(Text block begins)

Peter Busby (born 1952) is an architect and Managing Director at Perkins & Will Architects, with a background in philosophy and a history of advancing sustainable design. Throughout his career, he has advocated for sustainable building strategies and integrated green building infrastructure that serves to educate the users of his spaces.

Life and education 
Busby was born in Southport, Merseyside, UK on September 26, 1952. His father was a British engineer who emigrated to Canada and worked at Nortel in Toronto and New York. Busby's wife Catherine is an occupational therapist and they have four children. Busby holds a Bachelors of Arts in Political Philosophy from the University of Toronto where he graduated in 1974 to pursue a Bachelor of Architecture from the University of British Columbia in 1977. He received an Honorary Doctorate in Science from Ryerson University in 2008. Throughout his years studying philosophy, Busby worked summer jobs on construction sites, which included carpentry. Some notable professors included architectural historian Douglas Richardson of the University of Toronto, and UBC sustainability professor Raymond Cole.

Career 
Upon graduating, Busby apprenticed with Rhone & Iredale Architects in Vancouver, then with Norman Foster in London and Hong Kong, where he was a project architect at the age of 28. He also worked with Miller Hull. He started his own practice in Vancouver in 1984. As the sole practitioner at the time, he constructed 1216 Granville Street office, then located in a marginal neighborhood. Paul Bridger would join as partner in 1986 and the practice grew to 10 in 1992 and 45 by 2004. In 1987 Busby founded the product design firm Designlines and integrates industrial design into his architecture. His attitude towards design is defined by an industrious vision driven by a confidence that critic Adele Weder describes as necessary for making an impact in an industry of "sclerotic conventions." Weder points to the example of One Wall Centre Project, a 48-story tower which ignited conflicts between his client and the City of Vancouver, resulting in a dual toned glass envelope.

He leads his practice making architecture notably present in all contexts responding to the existing urban fabric. One of Busby's first jobs was a lab for MacMillan Bloedel, the forestry company that created parallel strand lumber (Parallam), the same material he would use for that project and further served as an inspiration for Busby to incorporate into his future projects. The practice led to the formation of Busby Bridger Architects in 1986 grew to Busby + Associates  which eventually collaborated with Perkins + Will in 2002 and merged for a strategic partnership in 2004. His team consists of researchers, biologists, and staff working towards issues he believes architecture should address. Their projects have received numerous design awards including six Governor General Awards, eleven British Columbia Lieutenant Governor Awards, and the Royal Architectural Institute of Canada's Firm of the Year Award. Busby often lectures on sustainability topics and green initiatives both nationally and internationally and is a founder of Leadership in Energy and Environmental Design (LEED) along with being a founding member of the Canada Green Building Council.

(Text block ends)
(The data begins)

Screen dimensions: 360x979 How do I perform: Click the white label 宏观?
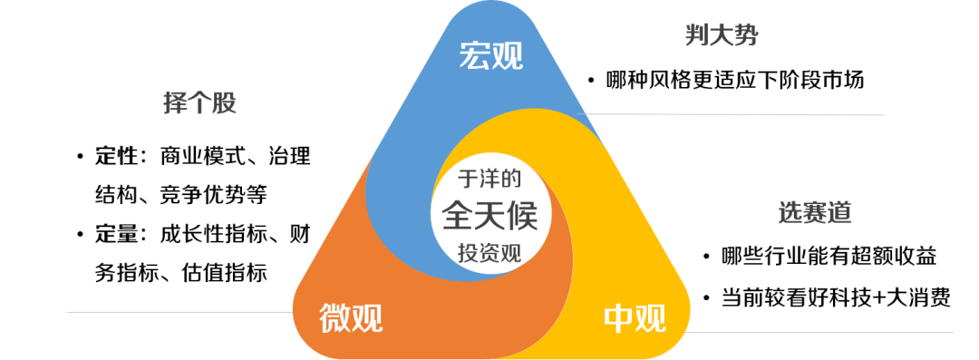coord(490,57)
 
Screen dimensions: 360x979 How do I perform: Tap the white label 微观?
coord(351,318)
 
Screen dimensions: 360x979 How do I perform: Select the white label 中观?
coord(635,318)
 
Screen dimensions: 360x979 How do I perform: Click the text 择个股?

(The data ends)

- _Problem 1_: List every degree the Peter Busby biography says Busby holds, each with the institution and year given.
- _Problem 2_: Transcribe everything in the Peter Busby biography from "Life and education" down to "professor Raymond Cole.".

- _Exercise response 1_:
- Bachelor of Arts in Political Philosophy, University of Toronto, 1974
- Bachelor of Architecture, University of British Columbia, 1977
- Honorary Doctorate in Science, Ryerson University, 2008

- _Exercise response 2_:
Life and education 
Busby was born in Southport, Merseyside, UK on September 26, 1952. His father was a British engineer who emigrated to Canada and worked at Nortel in Toronto and New York. Busby's wife Catherine is an occupational therapist and they have four children. Busby holds a Bachelors of Arts in Political Philosophy from the University of Toronto where he graduated in 1974 to pursue a Bachelor of Architecture from the University of British Columbia in 1977. He received an Honorary Doctorate in Science from Ryerson University in 2008. Throughout his years studying philosophy, Busby worked summer jobs on construction sites, which included carpentry. Some notable professors included architectural historian Douglas Richardson of the University of Toronto, and UBC sustainability professor Raymond Cole.